Is a Re-creation an Original?

What’s so special about this car? Well, just look at it! The color, the swoopiness, that spine running from nose to tail; suicide doors, hard to get in and out of and difficult to drive besides. On top of that it’s a Bugatti with a magnesium body – super light and super hard to fabricate. Lastly, it took 7 years to build, is only partly original, yet Bugatti aficionados love it anyway.

The 1935 Bugatti Type 57 AeroLithe also known as the “Electron Coupe”

The fourth Type 57 chassis produced and earliest known to exist formed the basis for this re-creation of the magnificent Aerolithe prototype. Originally built by Jean Bugatti for the 1936 Paris Auto Show, the real one was dismantled and vanished only 10 months afterward. This car was commissioned by Chris Ohrstrom of Virginia as an inspiration of David Grainger’s Guild of Automotive Restorers in Ontario, Canada.

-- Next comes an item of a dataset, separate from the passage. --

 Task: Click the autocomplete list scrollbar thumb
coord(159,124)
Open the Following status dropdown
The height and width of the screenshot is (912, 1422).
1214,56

The magnesium body was made as exactly as possible from scratch, at least as much as the eleven remaining photographs of the original would allow. The Guild went so far as to use only fabrication and welding techniques that were available in the ‘30s. There are hundreds of flush rivets under the paint. Each visible rivet is positioned as close to correct as possible. They stopped counting the time it took to build the body after reaching 7,000 manhours! Magnesium vaporizes (read explodes!) at 1,100º F., but must be heated to 800º F. to hand work. To make matters worse, magnesium can only be bent on one axis at a time. Can you imagine?! Even the tires had to be made from scratch!  The color was taken from a painting of the car by a Bugatti engineer named Reister and is also thought to be correct. The car is powered by a Bugatti 3.3L, dohc straight 8 engine.

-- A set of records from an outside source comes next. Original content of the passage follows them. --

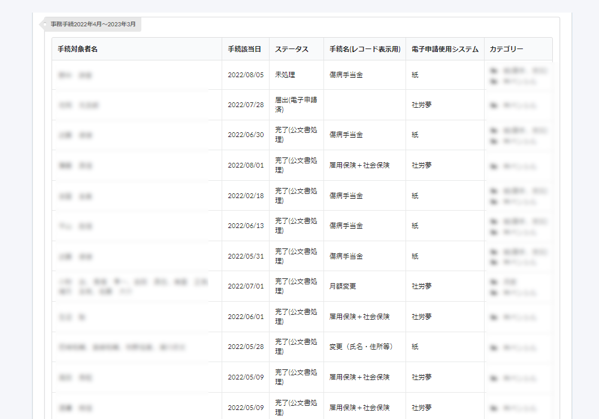Click 傷病手当金 in the 2022/06/13 row
This screenshot has height=419, width=599.
346,226
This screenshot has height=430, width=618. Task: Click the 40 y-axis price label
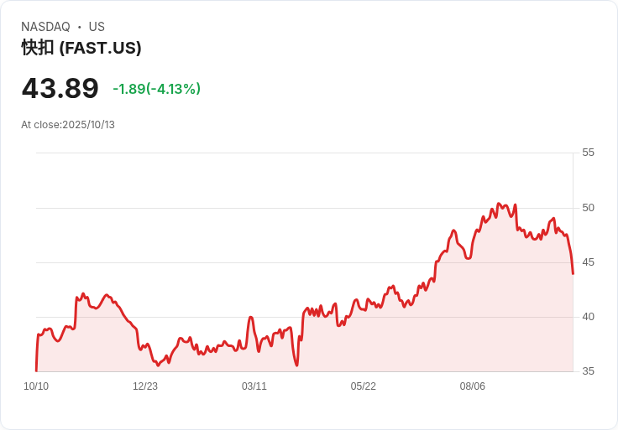[x=588, y=317]

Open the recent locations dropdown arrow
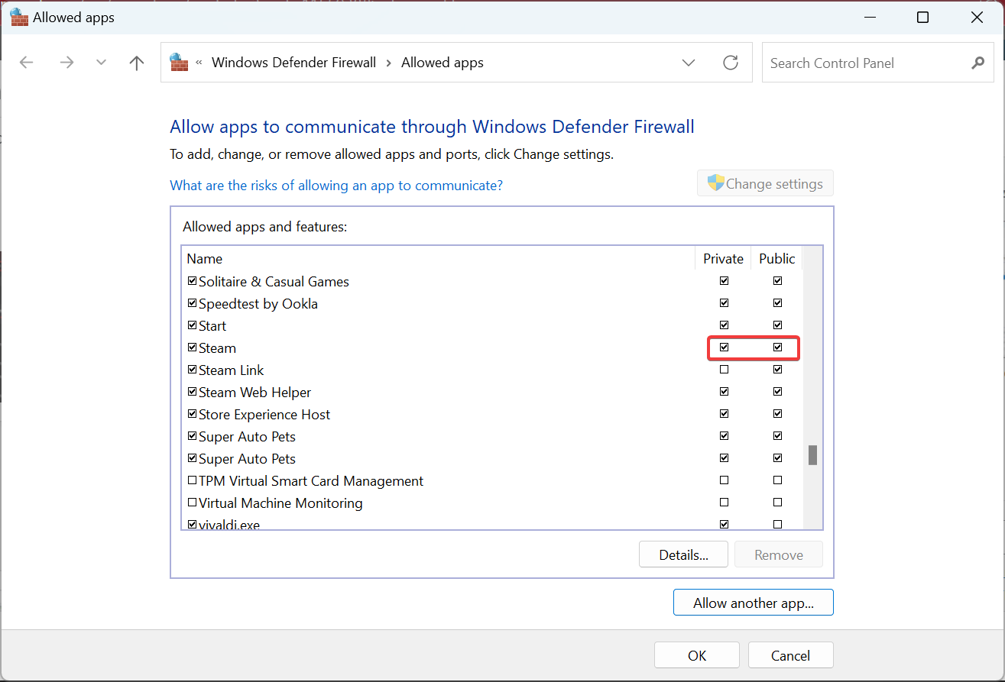(x=102, y=63)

Ettore Bugatti was an engineer in an artist’s body; his father created Art Nouveau furniture and his brother was a sculptor. All that art background showed in the beauty, craftsmanship and appearance-driven engineering of all his cars. The Aerolithe became the basis for the more refined Bugatti Atlantic, of which four were built and three have survived. Similarities can also be found in the 40 Atalantes that followed.

The car was finished just a few months before it was shown here at the 2013 Quail, A Motorsport Gathering. A few tidbits: Magnesium, called Electron in the ‘30s, is expensive; $3,500 per 4X8 sheet and it took about 24 sheets to build this car; Aerolithe means ‘meteor’ in French and that’s pretty much what it looks like; it’s sometimes credited with starting the ‘teardrop’ art deco design ethos of coachbuilders in the mid-late 1930s; Owner Chris Ohrstrom happens to be head of the World Monuments Fund, a non-profit preservation organization.